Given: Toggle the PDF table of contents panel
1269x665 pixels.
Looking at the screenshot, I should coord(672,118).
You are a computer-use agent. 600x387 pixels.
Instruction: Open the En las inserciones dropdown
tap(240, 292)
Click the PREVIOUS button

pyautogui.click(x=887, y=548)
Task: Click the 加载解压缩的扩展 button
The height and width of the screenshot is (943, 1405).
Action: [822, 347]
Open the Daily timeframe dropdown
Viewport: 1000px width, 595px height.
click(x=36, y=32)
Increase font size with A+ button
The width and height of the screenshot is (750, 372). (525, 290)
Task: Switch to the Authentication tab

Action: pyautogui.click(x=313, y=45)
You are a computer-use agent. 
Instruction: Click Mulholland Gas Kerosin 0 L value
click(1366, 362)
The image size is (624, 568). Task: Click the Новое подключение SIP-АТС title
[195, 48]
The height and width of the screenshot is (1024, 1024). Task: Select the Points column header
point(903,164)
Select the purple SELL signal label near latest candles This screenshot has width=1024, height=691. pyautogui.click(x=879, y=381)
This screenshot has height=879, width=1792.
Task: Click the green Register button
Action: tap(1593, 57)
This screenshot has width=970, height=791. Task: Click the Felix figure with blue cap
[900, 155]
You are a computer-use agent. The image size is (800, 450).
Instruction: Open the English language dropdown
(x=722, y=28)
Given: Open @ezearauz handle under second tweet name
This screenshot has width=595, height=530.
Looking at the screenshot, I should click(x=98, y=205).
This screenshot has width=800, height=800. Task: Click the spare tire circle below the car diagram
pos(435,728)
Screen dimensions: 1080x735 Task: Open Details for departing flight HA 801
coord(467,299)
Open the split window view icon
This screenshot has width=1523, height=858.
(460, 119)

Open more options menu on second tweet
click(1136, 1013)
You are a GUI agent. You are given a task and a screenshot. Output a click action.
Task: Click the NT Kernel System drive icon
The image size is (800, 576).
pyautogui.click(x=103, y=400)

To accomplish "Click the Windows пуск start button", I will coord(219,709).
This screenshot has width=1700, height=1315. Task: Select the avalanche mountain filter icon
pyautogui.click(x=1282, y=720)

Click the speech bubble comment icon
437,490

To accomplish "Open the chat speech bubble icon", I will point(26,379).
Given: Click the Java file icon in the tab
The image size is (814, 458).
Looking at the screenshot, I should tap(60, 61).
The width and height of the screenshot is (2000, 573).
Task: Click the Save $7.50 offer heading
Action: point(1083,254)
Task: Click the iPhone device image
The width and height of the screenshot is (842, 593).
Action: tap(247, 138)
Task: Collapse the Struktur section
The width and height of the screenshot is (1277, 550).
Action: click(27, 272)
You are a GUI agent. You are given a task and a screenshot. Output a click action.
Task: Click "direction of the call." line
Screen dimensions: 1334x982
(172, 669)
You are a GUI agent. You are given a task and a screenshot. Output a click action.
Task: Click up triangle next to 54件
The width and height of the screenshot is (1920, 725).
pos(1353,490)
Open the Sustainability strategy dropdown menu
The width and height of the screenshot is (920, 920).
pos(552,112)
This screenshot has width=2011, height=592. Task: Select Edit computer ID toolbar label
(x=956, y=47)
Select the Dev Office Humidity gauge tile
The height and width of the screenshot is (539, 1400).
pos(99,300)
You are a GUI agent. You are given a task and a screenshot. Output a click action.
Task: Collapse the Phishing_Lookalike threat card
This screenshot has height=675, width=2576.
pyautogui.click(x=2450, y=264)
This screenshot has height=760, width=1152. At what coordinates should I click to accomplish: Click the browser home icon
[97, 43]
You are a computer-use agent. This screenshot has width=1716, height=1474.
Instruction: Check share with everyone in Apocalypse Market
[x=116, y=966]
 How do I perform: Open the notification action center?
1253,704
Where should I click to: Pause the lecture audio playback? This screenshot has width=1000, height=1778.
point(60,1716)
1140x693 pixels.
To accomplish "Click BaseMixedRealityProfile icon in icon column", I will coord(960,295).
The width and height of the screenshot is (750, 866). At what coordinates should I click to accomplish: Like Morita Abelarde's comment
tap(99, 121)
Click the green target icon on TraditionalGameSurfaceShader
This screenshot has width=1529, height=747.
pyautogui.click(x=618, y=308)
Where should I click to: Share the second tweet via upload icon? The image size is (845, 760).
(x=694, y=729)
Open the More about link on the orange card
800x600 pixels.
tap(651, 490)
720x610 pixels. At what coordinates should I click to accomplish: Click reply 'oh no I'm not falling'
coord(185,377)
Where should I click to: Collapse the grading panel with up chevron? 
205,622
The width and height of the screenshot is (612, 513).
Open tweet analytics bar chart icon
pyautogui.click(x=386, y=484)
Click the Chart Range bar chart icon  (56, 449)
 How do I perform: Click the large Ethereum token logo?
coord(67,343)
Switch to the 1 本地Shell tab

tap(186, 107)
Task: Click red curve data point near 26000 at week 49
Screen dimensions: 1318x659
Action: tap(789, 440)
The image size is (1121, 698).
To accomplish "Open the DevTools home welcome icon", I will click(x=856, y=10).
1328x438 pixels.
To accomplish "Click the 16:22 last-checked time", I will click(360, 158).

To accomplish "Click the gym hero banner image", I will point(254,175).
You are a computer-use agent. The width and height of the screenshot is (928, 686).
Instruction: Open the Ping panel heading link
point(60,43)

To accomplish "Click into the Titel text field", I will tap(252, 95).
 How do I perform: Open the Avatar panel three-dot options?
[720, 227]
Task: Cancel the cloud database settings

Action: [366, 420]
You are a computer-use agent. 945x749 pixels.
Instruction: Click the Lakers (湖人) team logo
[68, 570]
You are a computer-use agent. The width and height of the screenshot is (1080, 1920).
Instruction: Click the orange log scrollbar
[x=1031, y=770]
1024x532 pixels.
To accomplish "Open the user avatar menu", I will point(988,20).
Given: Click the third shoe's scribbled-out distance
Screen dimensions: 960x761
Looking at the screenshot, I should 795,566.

^^^^^^^^

Each line of the material above needs to be returned exactly as written.

• [Expected answer]
Given: Toggle the PDF table of contents panel
1269x665 pixels.
Looking at the screenshot, I should coord(672,118).
You are a computer-use agent. 600x387 pixels.
Instruction: Open the En las inserciones dropdown
tap(240, 292)
Click the PREVIOUS button

pyautogui.click(x=887, y=548)
Task: Click the 加载解压缩的扩展 button
The height and width of the screenshot is (943, 1405).
Action: [822, 347]
Open the Daily timeframe dropdown
Viewport: 1000px width, 595px height.
click(x=36, y=32)
Increase font size with A+ button
The width and height of the screenshot is (750, 372). (525, 290)
Task: Switch to the Authentication tab

Action: pyautogui.click(x=313, y=45)
You are a computer-use agent. 
Instruction: Click Mulholland Gas Kerosin 0 L value
click(1366, 362)
The image size is (624, 568). Task: Click the Новое подключение SIP-АТС title
[195, 48]
The height and width of the screenshot is (1024, 1024). Task: Select the Points column header
point(903,164)
Select the purple SELL signal label near latest candles This screenshot has width=1024, height=691. pyautogui.click(x=879, y=381)
This screenshot has height=879, width=1792.
Task: Click the green Register button
Action: tap(1593, 57)
This screenshot has width=970, height=791. Task: Click the Felix figure with blue cap
[900, 155]
You are a computer-use agent. The image size is (800, 450).
Instruction: Open the English language dropdown
(x=722, y=28)
Given: Open @ezearauz handle under second tweet name
This screenshot has width=595, height=530.
Looking at the screenshot, I should click(x=98, y=205).
This screenshot has width=800, height=800. Task: Click the spare tire circle below the car diagram
pos(435,728)
Screen dimensions: 1080x735 Task: Open Details for departing flight HA 801
coord(467,299)
Open the split window view icon
This screenshot has width=1523, height=858.
(460, 119)

Open more options menu on second tweet
click(1136, 1013)
You are a GUI agent. You are given a task and a screenshot. Output a click action.
Task: Click the NT Kernel System drive icon
The image size is (800, 576).
pyautogui.click(x=103, y=400)

To accomplish "Click the Windows пуск start button", I will coord(219,709).
This screenshot has width=1700, height=1315. Task: Select the avalanche mountain filter icon
pyautogui.click(x=1282, y=720)

Click the speech bubble comment icon
437,490

To accomplish "Open the chat speech bubble icon", I will point(26,379).
Given: Click the Java file icon in the tab
The image size is (814, 458).
Looking at the screenshot, I should tap(60, 61).
The width and height of the screenshot is (2000, 573).
Task: Click the Save $7.50 offer heading
Action: point(1083,254)
Task: Click the iPhone device image
The width and height of the screenshot is (842, 593).
Action: tap(247, 138)
Task: Collapse the Struktur section
The width and height of the screenshot is (1277, 550).
Action: click(27, 272)
You are a GUI agent. You are given a task and a screenshot. Output a click action.
Task: Click "direction of the call." line
Screen dimensions: 1334x982
(172, 669)
You are a GUI agent. You are given a task and a screenshot. Output a click action.
Task: Click up triangle next to 54件
The width and height of the screenshot is (1920, 725).
pos(1353,490)
Open the Sustainability strategy dropdown menu
The width and height of the screenshot is (920, 920).
pos(552,112)
This screenshot has width=2011, height=592. Task: Select Edit computer ID toolbar label
(x=956, y=47)
Select the Dev Office Humidity gauge tile
The height and width of the screenshot is (539, 1400).
pos(99,300)
You are a GUI agent. You are given a task and a screenshot. Output a click action.
Task: Collapse the Phishing_Lookalike threat card
This screenshot has height=675, width=2576.
pyautogui.click(x=2450, y=264)
This screenshot has height=760, width=1152. At what coordinates should I click to accomplish: Click the browser home icon
[97, 43]
You are a computer-use agent. This screenshot has width=1716, height=1474.
Instruction: Check share with everyone in Apocalypse Market
[x=116, y=966]
 How do I perform: Open the notification action center?
1253,704
Where should I click to: Pause the lecture audio playback? This screenshot has width=1000, height=1778.
point(60,1716)
1140x693 pixels.
To accomplish "Click BaseMixedRealityProfile icon in icon column", I will coord(960,295).
The width and height of the screenshot is (750, 866). At what coordinates should I click to accomplish: Like Morita Abelarde's comment
tap(99, 121)
Click the green target icon on TraditionalGameSurfaceShader
This screenshot has width=1529, height=747.
pyautogui.click(x=618, y=308)
Where should I click to: Share the second tweet via upload icon? The image size is (845, 760).
(x=694, y=729)
Open the More about link on the orange card
800x600 pixels.
tap(651, 490)
720x610 pixels. At what coordinates should I click to accomplish: Click reply 'oh no I'm not falling'
coord(185,377)
Where should I click to: Collapse the grading panel with up chevron? 
205,622
The width and height of the screenshot is (612, 513).
Open tweet analytics bar chart icon
pyautogui.click(x=386, y=484)
Click the Chart Range bar chart icon  (56, 449)
 How do I perform: Click the large Ethereum token logo?
coord(67,343)
Switch to the 1 本地Shell tab

tap(186, 107)
Task: Click red curve data point near 26000 at week 49
Screen dimensions: 1318x659
Action: tap(789, 440)
The image size is (1121, 698).
To accomplish "Open the DevTools home welcome icon", I will click(x=856, y=10).
1328x438 pixels.
To accomplish "Click the 16:22 last-checked time", I will click(360, 158).

To accomplish "Click the gym hero banner image", I will point(254,175).
You are a computer-use agent. The width and height of the screenshot is (928, 686).
Instruction: Open the Ping panel heading link
point(60,43)

To accomplish "Click into the Titel text field", I will tap(252, 95).
 How do I perform: Open the Avatar panel three-dot options?
[720, 227]
Task: Cancel the cloud database settings

Action: [366, 420]
You are a computer-use agent. 945x749 pixels.
Instruction: Click the Lakers (湖人) team logo
[68, 570]
You are a computer-use agent. The width and height of the screenshot is (1080, 1920).
Instruction: Click the orange log scrollbar
[x=1031, y=770]
1024x532 pixels.
To accomplish "Open the user avatar menu", I will point(988,20).
Given: Click the third shoe's scribbled-out distance
Screen dimensions: 960x761
Looking at the screenshot, I should 795,566.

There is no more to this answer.